─── Supplied records ───
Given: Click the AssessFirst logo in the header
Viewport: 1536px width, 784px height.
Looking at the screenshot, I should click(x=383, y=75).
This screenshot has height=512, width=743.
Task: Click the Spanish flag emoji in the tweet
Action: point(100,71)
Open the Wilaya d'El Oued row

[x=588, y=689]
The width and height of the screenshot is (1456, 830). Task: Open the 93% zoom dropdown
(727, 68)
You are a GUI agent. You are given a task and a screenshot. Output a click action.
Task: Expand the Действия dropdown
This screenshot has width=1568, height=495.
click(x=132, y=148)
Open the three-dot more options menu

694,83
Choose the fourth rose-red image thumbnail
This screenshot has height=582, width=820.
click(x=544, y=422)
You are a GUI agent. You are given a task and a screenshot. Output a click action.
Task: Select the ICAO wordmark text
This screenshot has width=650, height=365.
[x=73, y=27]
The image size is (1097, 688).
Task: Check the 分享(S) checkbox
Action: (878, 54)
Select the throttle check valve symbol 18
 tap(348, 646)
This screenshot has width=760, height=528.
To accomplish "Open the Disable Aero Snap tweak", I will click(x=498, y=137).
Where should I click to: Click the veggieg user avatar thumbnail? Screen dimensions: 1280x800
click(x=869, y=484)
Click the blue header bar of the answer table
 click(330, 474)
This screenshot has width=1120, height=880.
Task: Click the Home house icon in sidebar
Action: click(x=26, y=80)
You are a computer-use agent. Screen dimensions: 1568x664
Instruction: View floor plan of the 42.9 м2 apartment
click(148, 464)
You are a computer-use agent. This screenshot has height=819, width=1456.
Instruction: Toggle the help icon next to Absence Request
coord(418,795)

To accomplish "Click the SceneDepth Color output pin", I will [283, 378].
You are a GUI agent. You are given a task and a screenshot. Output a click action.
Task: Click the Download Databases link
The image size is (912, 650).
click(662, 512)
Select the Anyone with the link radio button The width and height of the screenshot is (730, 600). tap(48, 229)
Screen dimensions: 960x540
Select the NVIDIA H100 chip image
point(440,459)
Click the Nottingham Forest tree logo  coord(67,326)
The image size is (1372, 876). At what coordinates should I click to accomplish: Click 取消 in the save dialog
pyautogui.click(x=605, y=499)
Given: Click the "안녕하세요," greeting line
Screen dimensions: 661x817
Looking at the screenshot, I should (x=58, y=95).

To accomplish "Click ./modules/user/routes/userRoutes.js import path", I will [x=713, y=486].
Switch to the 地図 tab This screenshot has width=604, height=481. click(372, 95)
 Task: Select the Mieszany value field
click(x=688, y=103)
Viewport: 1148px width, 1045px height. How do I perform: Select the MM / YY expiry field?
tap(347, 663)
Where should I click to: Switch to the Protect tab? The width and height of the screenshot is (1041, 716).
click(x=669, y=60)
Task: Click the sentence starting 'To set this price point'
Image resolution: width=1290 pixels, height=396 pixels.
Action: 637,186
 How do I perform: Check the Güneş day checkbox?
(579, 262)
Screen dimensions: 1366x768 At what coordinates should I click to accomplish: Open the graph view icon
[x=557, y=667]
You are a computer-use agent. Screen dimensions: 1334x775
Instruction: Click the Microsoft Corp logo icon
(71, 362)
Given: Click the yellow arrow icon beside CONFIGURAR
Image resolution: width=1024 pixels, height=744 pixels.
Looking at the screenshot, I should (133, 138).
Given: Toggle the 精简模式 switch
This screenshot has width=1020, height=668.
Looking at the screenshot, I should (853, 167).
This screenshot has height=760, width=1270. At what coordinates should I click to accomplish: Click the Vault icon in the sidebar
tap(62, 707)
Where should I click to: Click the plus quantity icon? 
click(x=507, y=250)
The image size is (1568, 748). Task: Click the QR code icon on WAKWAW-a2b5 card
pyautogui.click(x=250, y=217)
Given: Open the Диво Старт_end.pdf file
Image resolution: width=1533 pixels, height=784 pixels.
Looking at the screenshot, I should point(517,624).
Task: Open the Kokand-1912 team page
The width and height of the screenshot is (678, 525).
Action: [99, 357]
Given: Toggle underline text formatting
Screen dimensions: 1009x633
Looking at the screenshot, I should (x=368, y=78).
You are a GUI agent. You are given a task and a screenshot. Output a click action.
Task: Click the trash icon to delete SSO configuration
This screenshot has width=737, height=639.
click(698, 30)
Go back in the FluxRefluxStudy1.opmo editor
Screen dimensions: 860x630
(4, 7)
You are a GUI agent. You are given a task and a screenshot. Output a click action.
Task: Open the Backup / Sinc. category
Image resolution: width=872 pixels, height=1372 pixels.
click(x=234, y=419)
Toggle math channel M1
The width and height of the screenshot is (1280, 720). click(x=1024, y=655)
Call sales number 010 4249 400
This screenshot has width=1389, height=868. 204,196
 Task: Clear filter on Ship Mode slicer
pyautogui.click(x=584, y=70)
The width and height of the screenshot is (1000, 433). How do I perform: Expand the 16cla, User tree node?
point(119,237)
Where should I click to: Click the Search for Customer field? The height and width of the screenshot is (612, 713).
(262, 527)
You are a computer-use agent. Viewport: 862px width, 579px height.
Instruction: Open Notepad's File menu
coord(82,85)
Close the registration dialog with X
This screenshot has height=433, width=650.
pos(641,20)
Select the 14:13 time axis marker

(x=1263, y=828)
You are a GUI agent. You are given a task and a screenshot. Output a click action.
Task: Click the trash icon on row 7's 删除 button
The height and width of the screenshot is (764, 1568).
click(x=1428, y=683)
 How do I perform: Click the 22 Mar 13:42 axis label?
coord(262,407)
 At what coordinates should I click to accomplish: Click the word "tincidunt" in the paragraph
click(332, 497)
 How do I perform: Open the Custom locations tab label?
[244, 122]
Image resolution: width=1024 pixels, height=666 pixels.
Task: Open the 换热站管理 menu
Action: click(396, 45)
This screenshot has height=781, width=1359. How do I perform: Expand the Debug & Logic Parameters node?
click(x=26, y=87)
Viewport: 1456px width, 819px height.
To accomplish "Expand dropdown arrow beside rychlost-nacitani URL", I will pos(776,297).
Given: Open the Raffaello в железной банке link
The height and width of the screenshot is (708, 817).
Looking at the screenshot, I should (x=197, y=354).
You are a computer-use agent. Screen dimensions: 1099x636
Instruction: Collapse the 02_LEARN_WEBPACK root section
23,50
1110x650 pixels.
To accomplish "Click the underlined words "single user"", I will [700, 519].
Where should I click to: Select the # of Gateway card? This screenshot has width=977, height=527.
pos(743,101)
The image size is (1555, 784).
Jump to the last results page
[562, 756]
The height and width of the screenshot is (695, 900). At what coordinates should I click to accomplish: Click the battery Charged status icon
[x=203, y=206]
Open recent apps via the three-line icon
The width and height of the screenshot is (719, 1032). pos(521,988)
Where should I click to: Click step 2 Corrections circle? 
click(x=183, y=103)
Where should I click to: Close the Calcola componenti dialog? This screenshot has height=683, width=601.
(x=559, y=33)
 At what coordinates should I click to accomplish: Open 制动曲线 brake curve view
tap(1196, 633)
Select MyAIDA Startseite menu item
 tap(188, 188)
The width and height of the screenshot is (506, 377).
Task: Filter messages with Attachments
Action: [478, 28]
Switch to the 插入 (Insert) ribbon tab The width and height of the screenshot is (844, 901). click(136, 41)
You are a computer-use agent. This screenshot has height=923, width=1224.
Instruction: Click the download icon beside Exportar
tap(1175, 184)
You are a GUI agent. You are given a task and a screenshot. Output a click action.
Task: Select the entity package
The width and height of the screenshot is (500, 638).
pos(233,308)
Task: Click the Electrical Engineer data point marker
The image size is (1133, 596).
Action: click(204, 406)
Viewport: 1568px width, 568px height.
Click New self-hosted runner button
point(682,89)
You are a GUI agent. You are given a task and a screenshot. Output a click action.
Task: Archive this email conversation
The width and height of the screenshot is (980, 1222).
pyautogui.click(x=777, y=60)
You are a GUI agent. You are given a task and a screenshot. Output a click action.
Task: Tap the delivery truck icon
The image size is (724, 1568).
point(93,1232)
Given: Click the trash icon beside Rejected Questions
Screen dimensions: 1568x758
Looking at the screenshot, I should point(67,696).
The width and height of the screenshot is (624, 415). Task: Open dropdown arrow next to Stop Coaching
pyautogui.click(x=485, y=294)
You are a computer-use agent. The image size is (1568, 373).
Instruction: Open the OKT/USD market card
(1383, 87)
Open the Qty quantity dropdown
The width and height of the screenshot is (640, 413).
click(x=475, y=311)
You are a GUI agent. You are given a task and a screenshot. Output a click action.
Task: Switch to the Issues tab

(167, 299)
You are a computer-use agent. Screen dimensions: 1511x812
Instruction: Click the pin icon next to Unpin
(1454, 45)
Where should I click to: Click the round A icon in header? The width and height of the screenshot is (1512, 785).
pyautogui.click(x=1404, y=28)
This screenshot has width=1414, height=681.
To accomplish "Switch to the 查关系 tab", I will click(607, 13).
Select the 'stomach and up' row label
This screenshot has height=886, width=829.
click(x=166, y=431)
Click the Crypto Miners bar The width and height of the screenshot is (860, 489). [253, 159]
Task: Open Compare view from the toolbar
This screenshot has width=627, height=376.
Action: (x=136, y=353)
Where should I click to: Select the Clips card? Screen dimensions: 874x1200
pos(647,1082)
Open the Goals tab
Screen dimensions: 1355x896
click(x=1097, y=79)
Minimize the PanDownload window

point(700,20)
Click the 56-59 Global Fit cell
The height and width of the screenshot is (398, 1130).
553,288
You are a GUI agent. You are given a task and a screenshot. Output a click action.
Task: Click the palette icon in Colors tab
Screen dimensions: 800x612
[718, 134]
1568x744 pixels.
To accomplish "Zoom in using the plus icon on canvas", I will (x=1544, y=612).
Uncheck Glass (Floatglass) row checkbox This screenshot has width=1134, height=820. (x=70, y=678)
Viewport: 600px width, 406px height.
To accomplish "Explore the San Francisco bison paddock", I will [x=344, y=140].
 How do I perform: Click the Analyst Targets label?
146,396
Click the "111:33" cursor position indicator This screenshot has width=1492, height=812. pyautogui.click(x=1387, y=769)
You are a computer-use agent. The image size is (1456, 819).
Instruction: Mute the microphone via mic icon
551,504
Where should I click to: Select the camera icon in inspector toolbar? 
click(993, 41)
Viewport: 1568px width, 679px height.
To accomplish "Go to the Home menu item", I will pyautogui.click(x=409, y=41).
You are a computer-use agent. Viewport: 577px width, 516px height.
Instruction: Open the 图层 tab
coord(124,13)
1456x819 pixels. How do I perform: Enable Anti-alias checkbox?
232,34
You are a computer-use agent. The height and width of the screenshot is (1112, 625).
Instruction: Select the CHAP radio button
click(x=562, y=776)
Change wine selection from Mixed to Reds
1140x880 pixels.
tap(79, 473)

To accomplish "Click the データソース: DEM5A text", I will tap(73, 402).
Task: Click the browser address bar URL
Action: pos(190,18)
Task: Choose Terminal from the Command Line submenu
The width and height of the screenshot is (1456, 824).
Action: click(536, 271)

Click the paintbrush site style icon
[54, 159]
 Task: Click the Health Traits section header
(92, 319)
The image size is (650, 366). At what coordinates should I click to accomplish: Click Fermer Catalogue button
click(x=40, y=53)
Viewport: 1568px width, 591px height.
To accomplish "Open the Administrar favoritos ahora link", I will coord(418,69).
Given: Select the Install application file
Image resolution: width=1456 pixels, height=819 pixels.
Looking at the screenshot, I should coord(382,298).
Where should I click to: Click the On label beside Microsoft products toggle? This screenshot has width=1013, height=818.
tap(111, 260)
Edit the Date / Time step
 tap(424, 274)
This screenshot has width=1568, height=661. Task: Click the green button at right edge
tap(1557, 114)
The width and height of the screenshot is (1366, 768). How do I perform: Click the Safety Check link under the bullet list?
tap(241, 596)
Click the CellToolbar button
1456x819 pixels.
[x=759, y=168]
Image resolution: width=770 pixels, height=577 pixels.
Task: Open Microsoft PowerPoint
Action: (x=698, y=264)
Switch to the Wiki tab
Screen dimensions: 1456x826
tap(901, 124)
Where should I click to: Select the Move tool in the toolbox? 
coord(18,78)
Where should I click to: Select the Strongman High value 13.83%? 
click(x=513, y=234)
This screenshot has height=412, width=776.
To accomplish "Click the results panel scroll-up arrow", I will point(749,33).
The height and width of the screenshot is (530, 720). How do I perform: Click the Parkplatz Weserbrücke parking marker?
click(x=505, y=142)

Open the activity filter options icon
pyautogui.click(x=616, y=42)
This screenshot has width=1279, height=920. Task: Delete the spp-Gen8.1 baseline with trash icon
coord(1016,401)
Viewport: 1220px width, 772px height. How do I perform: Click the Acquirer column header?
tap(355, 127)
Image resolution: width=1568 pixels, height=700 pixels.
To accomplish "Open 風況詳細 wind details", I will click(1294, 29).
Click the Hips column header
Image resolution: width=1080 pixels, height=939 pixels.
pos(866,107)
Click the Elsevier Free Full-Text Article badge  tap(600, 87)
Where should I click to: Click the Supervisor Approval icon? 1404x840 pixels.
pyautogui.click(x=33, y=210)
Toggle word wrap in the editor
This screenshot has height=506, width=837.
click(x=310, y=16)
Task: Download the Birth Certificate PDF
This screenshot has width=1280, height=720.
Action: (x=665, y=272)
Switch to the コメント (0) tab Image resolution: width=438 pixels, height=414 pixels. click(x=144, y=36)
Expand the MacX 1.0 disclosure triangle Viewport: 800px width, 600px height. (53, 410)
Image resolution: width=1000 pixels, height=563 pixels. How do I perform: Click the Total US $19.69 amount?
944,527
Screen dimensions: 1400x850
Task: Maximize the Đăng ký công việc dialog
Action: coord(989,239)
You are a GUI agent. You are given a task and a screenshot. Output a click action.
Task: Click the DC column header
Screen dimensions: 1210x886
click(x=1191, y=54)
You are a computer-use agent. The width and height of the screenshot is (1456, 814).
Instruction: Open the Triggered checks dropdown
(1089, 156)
───
Please format the lines from the one with "The width and height of the screenshot is (1366, 768)." to the one with "pos(866,107)", both included, as a Markdown table with the columns Row and Text. Number each row and leave out blank lines.

[Finished answer]
| Row | Text |
|---|---|
| 1 | The width and height of the screenshot is (1366, 768). How do I perform: Click the Safety Check link under the bullet list? |
| 2 | tap(241, 596) |
| 3 | Click the CellToolbar button |
| 4 | 1456x819 pixels. |
| 5 | [x=759, y=168] |
| 6 | Image resolution: width=770 pixels, height=577 pixels. |
| 7 | Task: Open Microsoft PowerPoint |
| 8 | Action: (x=698, y=264) |
| 9 | Switch to the Wiki tab |
| 10 | Screen dimensions: 1456x826 |
| 11 | tap(901, 124) |
| 12 | Where should I click to: Select the Move tool in the toolbox?  |
| 13 | coord(18,78) |
| 14 | Where should I click to: Select the Strongman High value 13.83%?  |
| 15 | click(x=513, y=234) |
| 16 | This screenshot has height=412, width=776. |
| 17 | To accomplish "Click the results panel scroll-up arrow", I will point(749,33). |
| 18 | The height and width of the screenshot is (530, 720). How do I perform: Click the Parkplatz Weserbrücke parking marker? |
| 19 | click(x=505, y=142) |
| 20 | Open the activity filter options icon |
| 21 | pyautogui.click(x=616, y=42) |
| 22 | This screenshot has width=1279, height=920. Task: Delete the spp-Gen8.1 baseline with trash icon |
| 23 | coord(1016,401) |
| 24 | Viewport: 1220px width, 772px height. How do I perform: Click the Acquirer column header? |
| 25 | tap(355, 127) |
| 26 | Image resolution: width=1568 pixels, height=700 pixels. |
| 27 | To accomplish "Open 風況詳細 wind details", I will click(1294, 29). |
| 28 | Click the Hips column header |
| 29 | Image resolution: width=1080 pixels, height=939 pixels. |
| 30 | pos(866,107) |